> _The tasks_
1) In the text on ns-3 TCP loss recovery, which class implements the scoreboard through two different lists of segments?
2) Go on with the text on ns-3 TCP loss recovery, starting right after its final sentence.

> _Supplied text_
+===+

However, in the absence of that option, the best it can do is to follow the RFC
5681 specification (on Fast Retransmit/Recovery) and employing NewReno
modifications in case of partial ACKs.

A similar concept is used in Linux with the function tcp_add_reno_sack.
Our implementation resides in the TcpTxBuffer class that implements a scoreboard
through two different lists of segments. TcpSocketBase actively uses the API
provided by TcpTxBuffer to query the scoreboard; please refer to the Doxygen
documentation (and to in-code comments) if you want to learn more about this
implementation.

For an academic peer-reviewed paper on the SACK implementation in ns-3,
please refer to https://dl.acm.org/citation.cfm?id=3067666.

Loss Recovery Algorithms
++++++++++++++++++++++++
The following loss recovery algorithms are supported in ns-3 TCP:

Classic Recovery
^^^^^^^^^^^^^^^^
Classic Recovery refers to the combination of NewReno algorithm described in
RFC 6582 along with SACK based loss recovery algorithm mentioned in RFC 6675.
SACK based loss recovery is used when sender and receiver support SACK options.
In the case when SACK options are disabled, the NewReno modification handles
the recovery.

At the start of recovery phase the congestion window is reduced diffently for
NewReno and SACK based recovery. For NewReno the reduction is done as given below:

.. math::  cWnd = ssThresh

For SACK based recovery, this is done as follows:

.. math::   cWnd = ssThresh + (dupAckCount * segmentSize)

While in the recovery phase, the congestion window is inflated by segmentSize
on arrival of every ACK when NewReno is used. The congestion window is kept
same when SACK based loss recovery is used.

Proportional Rate Reduction
^^^^^^^^^^^^^^^^^^^^^^^^^^^
Proportional Rate Reduction (PRR) is a loss recovery algorithm described in
RFC 6937 and currently used in Linux. The design of PRR helps in avoiding
excess window adjustments and aims to keep the congestion window as close as
possible to ssThresh.

+===+

> _Data excerpt_
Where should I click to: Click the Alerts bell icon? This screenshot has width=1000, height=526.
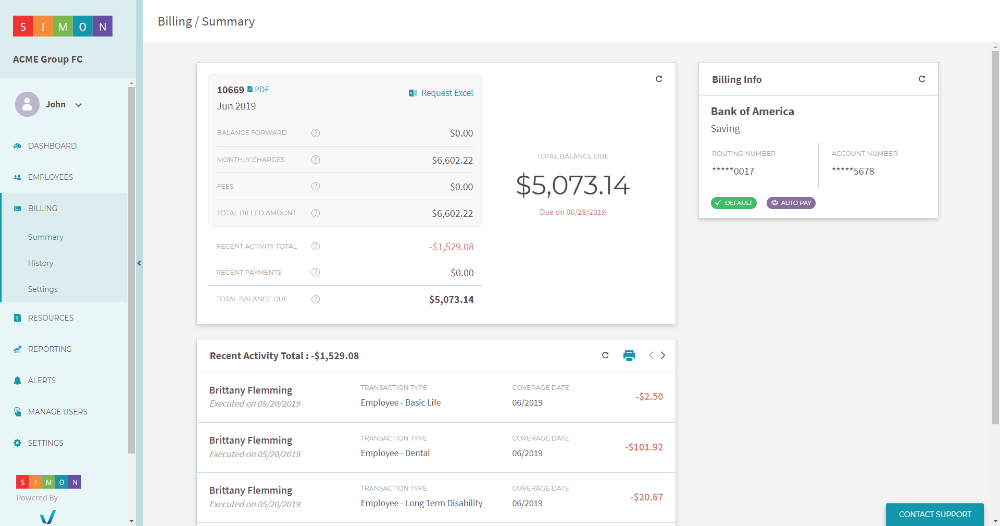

+===+

> _Outputs_
1) TcpTxBuffer

2)
PRR updates the congestion window by comparing the values of bytesInFlight and
ssThresh. If the value of bytesInFlight is greater than ssThresh, congestion window
is updated as shown below:

.. math::  sndcnt = CEIL(prrDelivered * ssThresh / RecoverFS) - prrOut
.. math::  cWnd = pipe + sndcnt

where ``RecoverFS`` is the value of bytesInFlight at the start of recovery phase,
``prrDelivered`` is the total bytes delivered during recovery phase,
``prrOut`` is the total bytes sent during recovery phase and
``sndcnt`` represents the number of bytes to be sent in response to each ACK.

Otherwise, the congestion window is updated by either using Conservative Reduction
Bound (CRB) or Slow Start Reduction Bound (SSRB) with SSRB being the default
Reduction Bound. Each Reduction Bound calculates a maximum data sending limit.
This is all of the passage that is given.